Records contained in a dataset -
= = = = =

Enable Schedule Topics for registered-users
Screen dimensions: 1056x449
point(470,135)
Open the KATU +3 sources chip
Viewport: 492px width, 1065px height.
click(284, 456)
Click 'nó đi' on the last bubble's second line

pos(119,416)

= = = = =

WHAT THE EXERCISE ASKS - Your response must consist of every line above, reproduced exactly.

TASK ANSWER -
Enable Schedule Topics for registered-users
Screen dimensions: 1056x449
point(470,135)
Open the KATU +3 sources chip
Viewport: 492px width, 1065px height.
click(284, 456)
Click 'nó đi' on the last bubble's second line

pos(119,416)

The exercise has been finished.